Further experiments show that this script gets forcefully killed before ending.

If you reduce the time the script executes to 5 seconds ($i <= 4), you’ll get the same result, this time after 5 seconds.

Further experiments show this process completes, but you still get the errors both in the browser and the error log.

Do you get the same error? Test and post it here.

Dig:

It is actually a problem of mod_fcgid, not Virtualmin itself.

Graceful restarts are performed every time a virtual server is installed, deleted, or the settings concerning Apache are changed. On a shared hosting environment this could be every 2 minutes. Even if it is not shared hosting this is still pretty often. Every time you do a graceful restart (install/remove server) all the running processes will get killed or at least you’ll get scary error in the browser.

The first experiment tweak was to add a file write at the end of the script which shows which script completes and which gets killed before that. I got the result above.

Add this inside the loop:


file_put_contents("test.txt", "test run for: ".$i." seconds");

So why 12 seconds and where is this set.

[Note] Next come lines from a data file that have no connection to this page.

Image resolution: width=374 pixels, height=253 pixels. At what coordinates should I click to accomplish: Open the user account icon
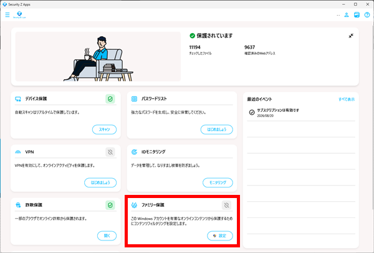point(347,15)
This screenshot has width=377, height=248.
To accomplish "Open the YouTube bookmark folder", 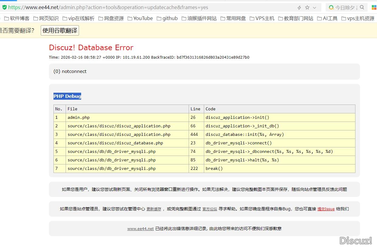I will coord(140,18).
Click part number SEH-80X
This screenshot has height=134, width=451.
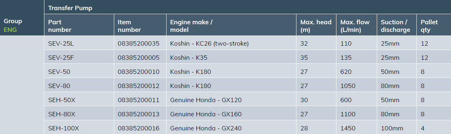[x=61, y=114]
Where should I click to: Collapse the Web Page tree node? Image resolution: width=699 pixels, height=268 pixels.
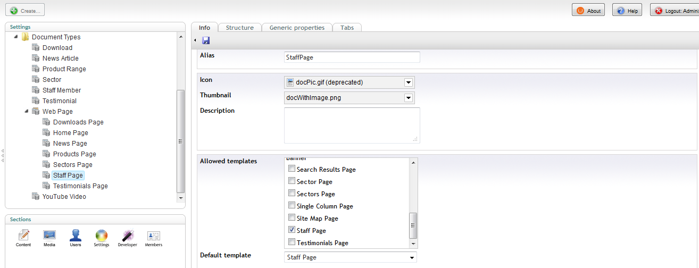26,112

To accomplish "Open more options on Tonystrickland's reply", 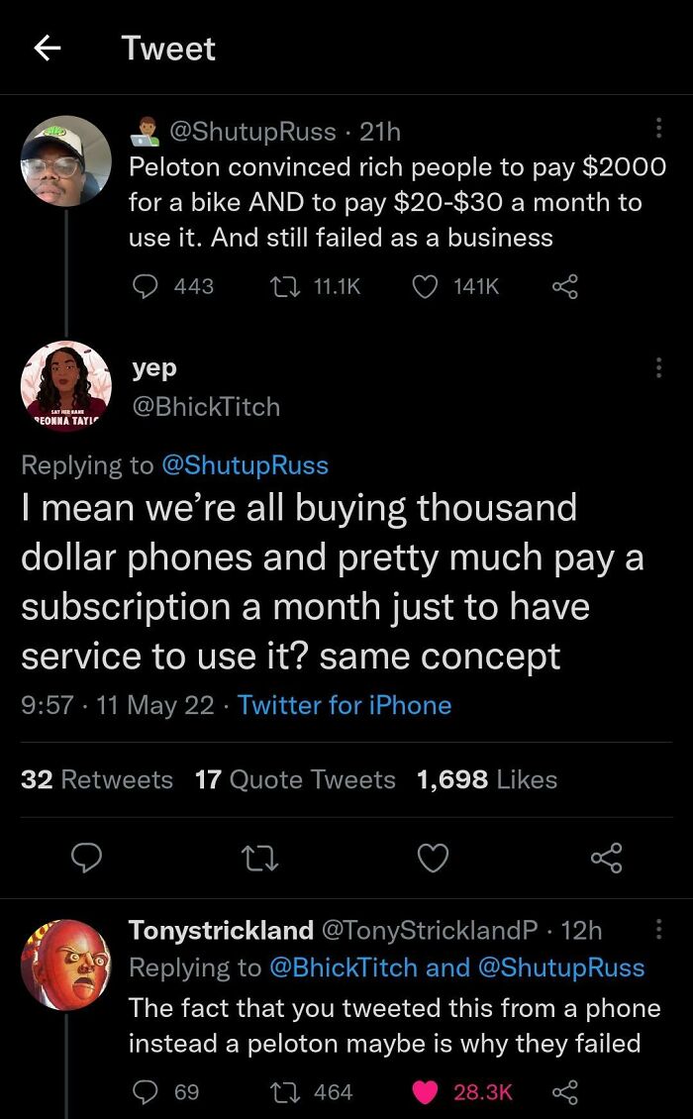I will click(x=658, y=930).
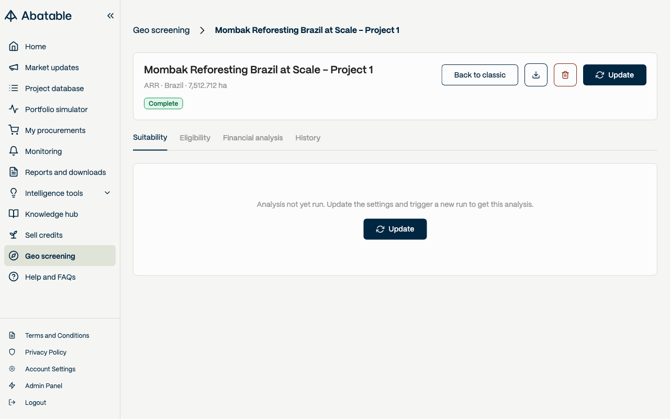Click Portfolio simulator pulse icon
670x419 pixels.
14,109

After some time I discovered that increasing FcgidErrorScanInterval to 60 will let the second process to complete (but still you get the errors).

If you check the code of mod_fcgid In fcgid_pm_main.c, the graceful restart should be performed by the function kill_all_subprocess() but obviously the scan_errorlist() is also executed even if there is a check for procmgr_must_exit(). The code is really messy, even if it is not very complex, I didn’t quite understand it.

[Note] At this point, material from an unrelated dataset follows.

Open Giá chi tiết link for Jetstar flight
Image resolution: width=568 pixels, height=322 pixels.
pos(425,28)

The error in the log “can’t lock process table in pid 25570” probably means that some information about the process is destroyed immediately upon the graceful restart, so we will never get the result back.

Even if we get around the early termination of the processes increasing FcgidErrorScanInterval the second problem is actually bigger - all your users are going to see this error.

Do you get the same?
So far I can propose to:

Try to fix this problem and deploy custom version of the mod_fcgid
Having in mind that mod_fcgid cannot share the APC cache and is probably doomed long term, push the php-fpm + Apache implementation. Both Apache 2.2 and 2.4 are possible.

Thanks for your time testing and commenting!

eddieb · September 30, 2014, 6:13pm

I am still experiencing the problem with mod_fcgid 2.3.9 and apache 2.2.15. Graceful apache restarts leaves php processes dangling. This was suppose to have been fixed in 2.3.7 (https://issues.apache.org/bugzilla/show_bug.cgi?id=50309)

I am waiting for apache 2.4 to use php-fpm.